Markdown has become the lingua franca for AI agents and personal knowledge vaults. Each of the five conversions has a clear motivation:

  • Obsidian import PDF books and DOCX notes land in your vault with YAML frontmatter — no plugin, no external tool.
  • Claude-Code wiki Karpathy's LLM-wiki idea needs clean markdown files. The converters produce exactly the deterministic shape an LLM works with well.
  • RAG pipeline prep Before embedding a knowledge base: convert documents into structure first, then chunk. Markdown saves 30–60% tokens vs raw text.
  • Hugo / Astro / Jekyll Static sites need markdown. If the source content lives in Word, Excel or a PDF, conversion is the bridge.
  • Logseq migration Logseq expects markdown with its own syntax flavour — the frontmatter template here is compatible.
  • Newsletter archive Move email HTML into a searchable note collection. The HTML converter with paste mode covers that.

Tools at a glance

Privacy

There is no server upload. All five converters run only in your browser. You can keep using the tools offline once they have loaded. No tracking, no signup, no cookies beyond the strictly necessary.

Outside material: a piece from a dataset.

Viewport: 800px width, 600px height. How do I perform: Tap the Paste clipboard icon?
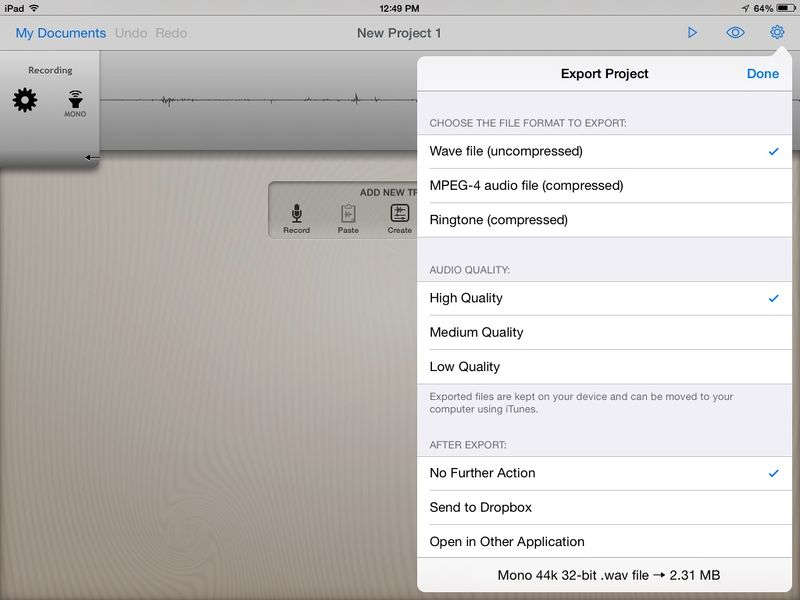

Frequently asked questions

Why convert office documents to Markdown?
Markdown is text-based, version-controllable and parses cleanly in every AI agent and note tool. PDF and Word are binary containers an LLM has to unpack. Converting first saves tokens, speeds up answers, and makes content searchable.
Does this work offline or in the browser?
Yes, fully. Once the tool page has loaded, everything runs in the browser tab. You can keep the network tab open in the developer tools and verify — no server round-trip, no upload.
What happens with images in PDFs and Word documents?
If the source contains images, you get two download buttons: a plain `.md` file and a ZIP with `.md` plus an `images/` folder. The markdown file links images relatively — ready for Obsidian or Hugo imports.
Which converter handles Excel with multiple sheets?
The XLSX converter walks every sheet and writes each as its own H1 section with the corresponding pipe table. Merged cells keep their value in the top-left cell while the others stay empty — preserves table structure for reading.
Do Word documents keep lists and tables intact?
Yes — lists, tables, bold/italic, headings and footnotes all transfer. Deeply nested lists are harder than flat ones; occasional manual cleanup may be needed — that is a known lossy property of the path, not a bug.
What happens with scanned PDFs?
The PDF converter automatically detects when a PDF is image-only and offers OCR. The OCR model runs in the browser too — first activation downloads about 7 MB once, then stays local.
How large can a file be?
PDF up to 100 MB, DOCX up to 50 MB, XLSX up to 20 MB, HTML up to 25 MB, CSV up to 50 MB. On devices with less than 4 GB RAM the limits are halved so the tab does not crash.
What is YAML frontmatter and do I need it?
Frontmatter is a small YAML block at the start of a `.md` file with fields like `title`, `created` and `source`. Obsidian, Logseq, Hugo and Astro read it automatically. The converters write frontmatter by default — you can untick the box for a plain `.md`.
Are my files really not uploaded anywhere?
There is no server path. Parsing and conversion happen exclusively inside your browser tab. You can see this in the network tab of the developer tools — no data leaves your machine during conversion.
Which converter handles ODS, XLS or TSV?
The XLSX converter also accepts `.xls` and `.ods` directly — the underlying library reads both natively. `.tsv` files (tab-separated) belong to the CSV converter; it detects the delimiter automatically.